DETALHE DA LIVRARIA CALIL, NO CENTRO DE SÃO PAULO. É O MAIS ANTIGO SEBO E LIVRARIA ANTIQUÁRIA DA CIDADE| FOTO: SU STATHOPOULOS

DETALHE DA LIVRARIA CALIL, NO CENTRO DE SÃO PAULO. É O MAIS ANTIGO SEBO E LIVRARIA ANTIQUÁRIA DA CIDADE| FOTO: SU STATHOPOULOS

Ela não quer vender separadamente os livros raros adquiridos pelo pai ao longo da vida. Líbano morreu em 1993, aos 60 anos. Deixou a biblioteca para a viúva, hoje com 89 anos. É uma vasta coleção brasiliana e histórica. A filha precisa dividir o tempo entre a livraria e a biblioteca. Colocou o acervo à venda e se esforça para que ele seja repassado inteiro, sem que a valiosa coleção montada pelo pai seja desmanchada.

Entre as raridades estão livros como o que reúne cartas enviadas por Dom Pedro I a Portugal, um exemplar de 1925 de “Pau Brasil”, de Oswald de Andrade, a coleção machadiana com todas as primeiras edições e milhares de livros sobre a história brasileira, paulista e também o catolicismo.

Está lá também a obra “Brasilianas”, de 1863, assinada pelo pintor, caricaturista, arquiteto, crítico, historiador e escritor Manuel de Araújo Porto Alegre, tema de exposição no Instituto Moreira Salles.

São exemplares autografados, únicos, primeiras edições e documentos originais e manuscritos. Oitenta por cento dos exemplares estão encadernados, o que ajuda na conservação.

No final da vida, Líbano autorizava apenas dois amigos muito próximos a entrarem em sua biblioteca. Temia visitantes inconvenientes, que poderiam pedir um dos exemplares emprestado.

O acervo, autenticado pelo Iphan (Instituto do Patrimônio Histórico e Artístico Nacional), já despertou o interesse de órgãos públicos. As negociações, no entanto, não prosperaram.
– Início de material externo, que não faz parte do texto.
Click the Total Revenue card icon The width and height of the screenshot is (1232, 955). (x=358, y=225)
Livraria – Maristela já perdeu as contas de quantas bibliotecas inteiras comprou para sua livraria. A especialidade são obras sobre o Brasil, principalmente na área de humanas. Diariamente, a livreira recebe pedidos por telefone, cartas, pessoalmente e, claro, pela internet.

Poderia manter tudo num depósito, mas prefere conservar o belo e agradável espaço na rua Barão de Itapetininga. É por causa dos clientes que fazem questão de realizar as compras pessoalmente. São aqueles que gostam de manusear e sentir o cheiro dos livros. Cheiro, aliás, perceptível nos primeiros passos dados na livraria.
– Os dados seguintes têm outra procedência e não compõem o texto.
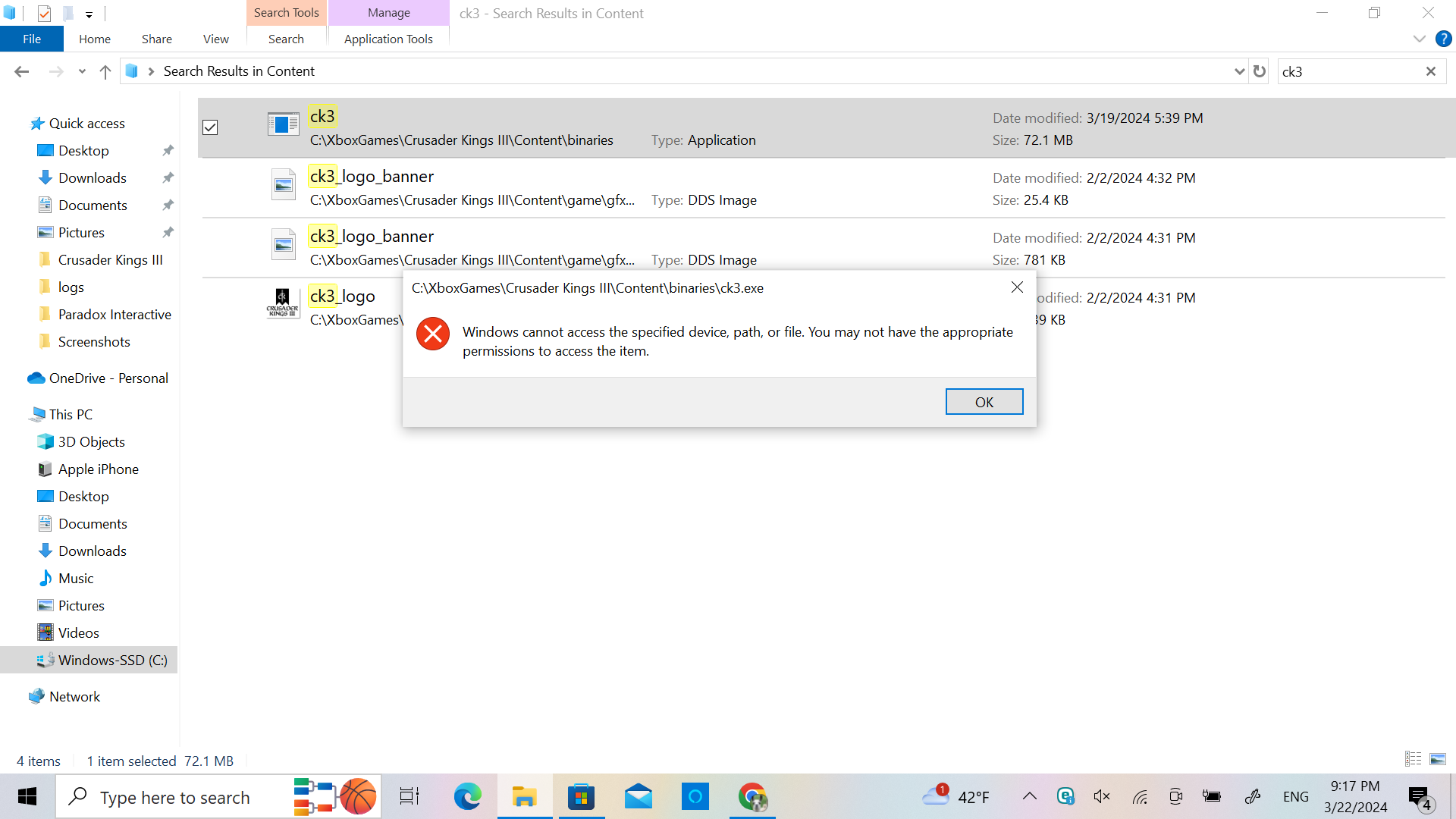Toggle details view in the status bar
1456x819 pixels.
pyautogui.click(x=1412, y=758)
A LIVREIRA MARISTELA CALIL | FOTO: SU STATHOPOULOS

A LIVREIRA MARISTELA CALIL | FOTO: SU STATHOPOULOS

Encontram, além dos livros raros, muitas gravuras sobre o Brasil e música clássica para deixar o clima ainda mais requintado. Também costumam ser apresentados a estantes que já pertenceram ao empresário Antônio Ermírio de Moraes, morto recentemente. Elas foram compradas por Maristela quando o ex-político começou a desmontar parte de seu acervo.

“É mentira dizer que o Brasil é um país que não lê”, garante Maristela com a autoridade de quem vende livros diariamente, alguns a preços altos. Tem mais. Ela recebe leitores jovens, em busca de orientação.

A livreira investe na restauração de publicações que chegam às suas mãos em condições ruins. E, com sua bagagem, costuma orientar outros livreiros em dificuldades.

“Faço tudo para as livrarias não fecharem. Um país se faz com leitores”.

O centro de São Paulo mantém a beleza arquitetônica, mas não vive seus melhores dias. Tem muito lixo na rua, comércio ambulante desordenado e dezenas de sem-teto espalhados pelas calçadas. Mesmo assim, a dama dos livros raros resiste.

“O centro ainda é um grande ponto de encontro”, explica. Inclusive para quem não abandona a paixão pelas palavras.